Calculate the value of the test statistic

Assignment Help Applied Statistics

Reference no: EM132315617

Principles of Statistical Inference (PSI) Assignment -

Question 1 - Neurofibromatosis Type 1 (NF1) is a human genetic disorder. As well as physical symptoms, affected children often suffer from impaired cognition and learning. A learning task that involves recognising and remembering the location of patterns on a screen is administered. If the child makes an error the task is presented again, and the number of attempts recorded. We are interested in estimating the population mean number of unsuccessful attempts before solving the task correctly in children with NF1 and in healthy controls.

Although the Poisson distribution is often used for statistical models of count data, data which exhibit greater than expected variability ("overdispersion") may be modelled by the negative binomial distribution, which has probability function

f_X(x) = P(X = x) = Γ(k+x)/(Γ(x+1)Γ(k))(u/(k+μ))^x(k/(k+μ))^k

where

x = 0, 1, 2, . . .

μ > 0 is the mean

k > 0 is known as the dispersion parameter

Assume that n₁ typically developing "control" children are each given this task, and the number of unsuccessful attempts taken by child ???? is described by the random variable X_i, which has a negative binomial distribution with mean μ₁. A further n₂ children with NF1 are given the task, and their number of unsuccessful attempts are described by the random variable Y_i, which has a negative binomial distribution with mean μ₂.

The data in the file "PSI Ass 2 Semester 2 2019 data.xlsx" in sheet "NF1" are the observed values from attempting this task in two groups of children:

x_i for n₁ = 42 control children without NF1

y_i for n₂ = 107 children with NF1.

When evaluating with the above data, assume that the dispersion parameter k = 10 and is the same in both populations.
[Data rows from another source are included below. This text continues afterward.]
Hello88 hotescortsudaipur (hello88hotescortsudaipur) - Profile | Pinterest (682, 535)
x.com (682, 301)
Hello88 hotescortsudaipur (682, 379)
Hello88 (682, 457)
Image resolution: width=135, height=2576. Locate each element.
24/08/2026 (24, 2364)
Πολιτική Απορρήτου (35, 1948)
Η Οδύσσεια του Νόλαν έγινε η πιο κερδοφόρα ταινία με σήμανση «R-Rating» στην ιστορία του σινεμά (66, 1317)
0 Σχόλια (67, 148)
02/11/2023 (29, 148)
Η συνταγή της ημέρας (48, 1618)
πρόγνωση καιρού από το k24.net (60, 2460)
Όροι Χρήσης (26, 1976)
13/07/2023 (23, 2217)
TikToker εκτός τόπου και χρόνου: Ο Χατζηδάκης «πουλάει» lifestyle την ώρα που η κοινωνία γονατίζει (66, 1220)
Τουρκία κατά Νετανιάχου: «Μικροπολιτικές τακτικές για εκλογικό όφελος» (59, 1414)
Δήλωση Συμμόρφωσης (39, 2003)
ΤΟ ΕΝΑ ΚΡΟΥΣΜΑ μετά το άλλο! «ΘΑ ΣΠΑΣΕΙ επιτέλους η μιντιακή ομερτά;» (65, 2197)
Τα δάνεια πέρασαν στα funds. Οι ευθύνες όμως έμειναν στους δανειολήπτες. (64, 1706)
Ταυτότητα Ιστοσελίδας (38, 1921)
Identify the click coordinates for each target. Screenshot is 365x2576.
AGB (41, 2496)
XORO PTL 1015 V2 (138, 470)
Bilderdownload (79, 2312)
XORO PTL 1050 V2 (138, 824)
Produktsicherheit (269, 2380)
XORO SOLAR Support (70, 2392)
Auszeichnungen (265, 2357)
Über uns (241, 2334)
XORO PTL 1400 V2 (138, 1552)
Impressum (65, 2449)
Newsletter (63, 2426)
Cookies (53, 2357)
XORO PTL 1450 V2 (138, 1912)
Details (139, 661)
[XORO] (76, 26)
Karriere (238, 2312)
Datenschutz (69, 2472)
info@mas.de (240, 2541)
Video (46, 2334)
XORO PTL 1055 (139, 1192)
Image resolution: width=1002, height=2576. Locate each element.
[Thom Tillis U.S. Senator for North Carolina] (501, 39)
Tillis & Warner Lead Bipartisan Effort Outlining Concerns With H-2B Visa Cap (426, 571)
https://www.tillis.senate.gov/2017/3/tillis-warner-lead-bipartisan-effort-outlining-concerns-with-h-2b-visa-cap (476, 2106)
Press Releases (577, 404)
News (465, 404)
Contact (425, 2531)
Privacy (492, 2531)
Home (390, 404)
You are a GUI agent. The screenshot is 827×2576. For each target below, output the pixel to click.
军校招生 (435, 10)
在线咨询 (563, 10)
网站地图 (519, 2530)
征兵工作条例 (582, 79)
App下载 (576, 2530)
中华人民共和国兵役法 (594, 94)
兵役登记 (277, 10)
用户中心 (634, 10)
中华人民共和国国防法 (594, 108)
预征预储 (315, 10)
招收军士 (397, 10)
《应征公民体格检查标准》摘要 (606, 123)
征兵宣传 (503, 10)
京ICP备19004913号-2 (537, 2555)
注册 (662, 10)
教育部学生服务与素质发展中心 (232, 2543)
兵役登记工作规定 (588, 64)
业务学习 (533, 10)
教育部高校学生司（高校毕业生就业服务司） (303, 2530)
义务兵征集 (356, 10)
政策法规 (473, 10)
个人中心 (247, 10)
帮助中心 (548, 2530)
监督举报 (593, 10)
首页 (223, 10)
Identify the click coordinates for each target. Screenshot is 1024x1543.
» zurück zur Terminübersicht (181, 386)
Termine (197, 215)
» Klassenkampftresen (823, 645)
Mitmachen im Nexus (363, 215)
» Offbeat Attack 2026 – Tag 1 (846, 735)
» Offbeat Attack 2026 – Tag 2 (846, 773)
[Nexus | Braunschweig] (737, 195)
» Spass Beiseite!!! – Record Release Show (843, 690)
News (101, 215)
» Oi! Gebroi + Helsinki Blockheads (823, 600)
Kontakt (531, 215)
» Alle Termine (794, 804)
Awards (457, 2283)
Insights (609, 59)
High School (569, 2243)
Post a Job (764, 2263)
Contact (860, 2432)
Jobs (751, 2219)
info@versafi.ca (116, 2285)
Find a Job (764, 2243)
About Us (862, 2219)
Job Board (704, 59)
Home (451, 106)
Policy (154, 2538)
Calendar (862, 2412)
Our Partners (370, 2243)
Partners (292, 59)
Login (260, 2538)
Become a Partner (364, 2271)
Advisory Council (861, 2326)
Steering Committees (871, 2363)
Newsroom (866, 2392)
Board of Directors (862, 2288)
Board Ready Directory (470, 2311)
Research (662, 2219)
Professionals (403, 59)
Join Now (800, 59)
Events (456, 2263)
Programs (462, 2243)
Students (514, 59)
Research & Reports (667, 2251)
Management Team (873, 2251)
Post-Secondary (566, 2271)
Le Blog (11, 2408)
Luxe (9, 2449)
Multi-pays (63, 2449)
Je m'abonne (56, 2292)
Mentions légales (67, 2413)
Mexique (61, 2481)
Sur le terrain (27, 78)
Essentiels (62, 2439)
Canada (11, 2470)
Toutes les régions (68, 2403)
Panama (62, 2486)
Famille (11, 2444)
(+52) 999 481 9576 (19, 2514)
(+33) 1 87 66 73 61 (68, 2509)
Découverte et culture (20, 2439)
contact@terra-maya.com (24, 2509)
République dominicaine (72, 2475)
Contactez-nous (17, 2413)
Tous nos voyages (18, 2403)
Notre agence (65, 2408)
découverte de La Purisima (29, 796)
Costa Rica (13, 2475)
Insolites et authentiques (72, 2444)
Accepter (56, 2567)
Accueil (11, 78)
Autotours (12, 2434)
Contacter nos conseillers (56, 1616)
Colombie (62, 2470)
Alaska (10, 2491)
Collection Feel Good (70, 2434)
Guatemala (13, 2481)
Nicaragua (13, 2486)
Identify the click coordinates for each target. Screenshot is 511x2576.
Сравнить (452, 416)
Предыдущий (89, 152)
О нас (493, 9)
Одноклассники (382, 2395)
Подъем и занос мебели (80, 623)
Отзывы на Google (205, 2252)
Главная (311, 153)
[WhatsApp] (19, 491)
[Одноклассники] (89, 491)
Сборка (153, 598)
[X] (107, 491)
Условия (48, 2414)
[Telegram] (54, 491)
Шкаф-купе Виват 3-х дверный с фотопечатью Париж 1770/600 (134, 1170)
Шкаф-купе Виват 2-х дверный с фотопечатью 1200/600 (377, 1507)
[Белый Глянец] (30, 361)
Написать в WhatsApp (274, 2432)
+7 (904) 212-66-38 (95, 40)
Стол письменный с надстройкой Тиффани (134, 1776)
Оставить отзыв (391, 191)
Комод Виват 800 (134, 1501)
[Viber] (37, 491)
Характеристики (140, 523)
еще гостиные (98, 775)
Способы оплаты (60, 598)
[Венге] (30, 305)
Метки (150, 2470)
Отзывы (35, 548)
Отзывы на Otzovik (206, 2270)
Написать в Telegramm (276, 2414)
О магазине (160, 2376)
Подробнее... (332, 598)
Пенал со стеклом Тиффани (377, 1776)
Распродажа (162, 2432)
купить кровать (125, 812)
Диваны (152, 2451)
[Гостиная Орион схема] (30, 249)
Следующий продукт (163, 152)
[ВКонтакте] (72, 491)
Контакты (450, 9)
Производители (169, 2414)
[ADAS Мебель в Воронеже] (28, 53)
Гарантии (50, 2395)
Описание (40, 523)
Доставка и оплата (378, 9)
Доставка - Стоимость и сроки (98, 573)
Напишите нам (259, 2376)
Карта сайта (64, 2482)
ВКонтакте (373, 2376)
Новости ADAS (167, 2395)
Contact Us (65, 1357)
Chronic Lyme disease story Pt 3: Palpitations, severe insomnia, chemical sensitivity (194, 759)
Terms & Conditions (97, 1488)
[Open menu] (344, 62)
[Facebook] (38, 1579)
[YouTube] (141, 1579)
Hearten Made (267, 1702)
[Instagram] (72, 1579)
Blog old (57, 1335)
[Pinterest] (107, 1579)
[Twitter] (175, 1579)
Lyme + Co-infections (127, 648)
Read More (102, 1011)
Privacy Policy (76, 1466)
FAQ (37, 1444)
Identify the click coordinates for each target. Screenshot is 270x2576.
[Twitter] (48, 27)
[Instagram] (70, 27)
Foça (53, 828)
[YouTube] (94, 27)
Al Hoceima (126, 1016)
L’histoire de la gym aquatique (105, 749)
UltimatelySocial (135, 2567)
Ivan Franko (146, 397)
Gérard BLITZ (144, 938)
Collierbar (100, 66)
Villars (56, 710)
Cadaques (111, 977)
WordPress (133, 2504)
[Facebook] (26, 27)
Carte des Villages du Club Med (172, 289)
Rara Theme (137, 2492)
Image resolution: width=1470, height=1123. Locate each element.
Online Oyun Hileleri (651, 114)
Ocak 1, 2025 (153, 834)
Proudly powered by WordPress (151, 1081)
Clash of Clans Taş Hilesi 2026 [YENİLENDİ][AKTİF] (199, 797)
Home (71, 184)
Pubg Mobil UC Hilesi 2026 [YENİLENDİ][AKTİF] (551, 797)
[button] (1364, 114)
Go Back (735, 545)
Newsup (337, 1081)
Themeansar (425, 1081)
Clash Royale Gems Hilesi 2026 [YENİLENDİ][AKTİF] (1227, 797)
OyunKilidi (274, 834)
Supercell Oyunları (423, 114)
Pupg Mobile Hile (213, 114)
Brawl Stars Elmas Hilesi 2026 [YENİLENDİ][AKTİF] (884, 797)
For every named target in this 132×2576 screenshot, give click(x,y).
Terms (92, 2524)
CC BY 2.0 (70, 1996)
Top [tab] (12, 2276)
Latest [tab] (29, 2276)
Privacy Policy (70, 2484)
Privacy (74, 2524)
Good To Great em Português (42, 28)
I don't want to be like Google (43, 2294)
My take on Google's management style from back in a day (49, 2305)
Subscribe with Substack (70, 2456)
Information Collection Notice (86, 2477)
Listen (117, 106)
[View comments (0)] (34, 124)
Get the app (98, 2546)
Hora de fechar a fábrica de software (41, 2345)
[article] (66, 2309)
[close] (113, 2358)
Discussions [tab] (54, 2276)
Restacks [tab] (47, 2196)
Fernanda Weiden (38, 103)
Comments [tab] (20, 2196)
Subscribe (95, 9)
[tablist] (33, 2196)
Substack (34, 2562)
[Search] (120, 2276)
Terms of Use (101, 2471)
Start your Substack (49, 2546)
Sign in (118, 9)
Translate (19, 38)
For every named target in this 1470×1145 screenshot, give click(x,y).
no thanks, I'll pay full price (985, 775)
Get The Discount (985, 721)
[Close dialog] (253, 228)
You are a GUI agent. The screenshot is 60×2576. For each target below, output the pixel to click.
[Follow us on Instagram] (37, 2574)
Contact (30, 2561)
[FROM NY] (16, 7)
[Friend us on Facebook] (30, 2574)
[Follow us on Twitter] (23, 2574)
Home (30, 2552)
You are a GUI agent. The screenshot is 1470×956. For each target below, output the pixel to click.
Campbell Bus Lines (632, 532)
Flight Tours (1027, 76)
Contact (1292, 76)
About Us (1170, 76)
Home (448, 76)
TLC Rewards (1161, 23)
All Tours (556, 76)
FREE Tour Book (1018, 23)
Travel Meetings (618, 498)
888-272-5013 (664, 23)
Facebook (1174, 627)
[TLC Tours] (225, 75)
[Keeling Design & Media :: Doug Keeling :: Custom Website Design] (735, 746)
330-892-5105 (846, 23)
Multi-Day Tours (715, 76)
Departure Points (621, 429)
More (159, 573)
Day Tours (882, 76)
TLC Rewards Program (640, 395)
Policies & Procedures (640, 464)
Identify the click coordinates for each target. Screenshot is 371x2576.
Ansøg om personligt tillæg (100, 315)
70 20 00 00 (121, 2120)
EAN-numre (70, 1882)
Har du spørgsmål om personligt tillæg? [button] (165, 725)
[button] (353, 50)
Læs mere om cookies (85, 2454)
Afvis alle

However, derive all results in general terms for any value of k before evaluating numerical results for this known value of k.

We wish to test whether the population means are equal, i.e. to test the null hypothesis

H₀: μ₁ = μ₂ versus H₁: μ₁ ≠ μ₂

Carry out a likelihood ratio test of H₀: μ₁ = μ₂

a) Write down the log-likelihood for the full model, calculate the likelihood equations and find the general form of the MLEs for μ₁and μ₂. Compute the MLEs for the observed data above. Obtain the maximum value achieved by the log-likelihood in the full model [the constant term should be omitted in this calculation].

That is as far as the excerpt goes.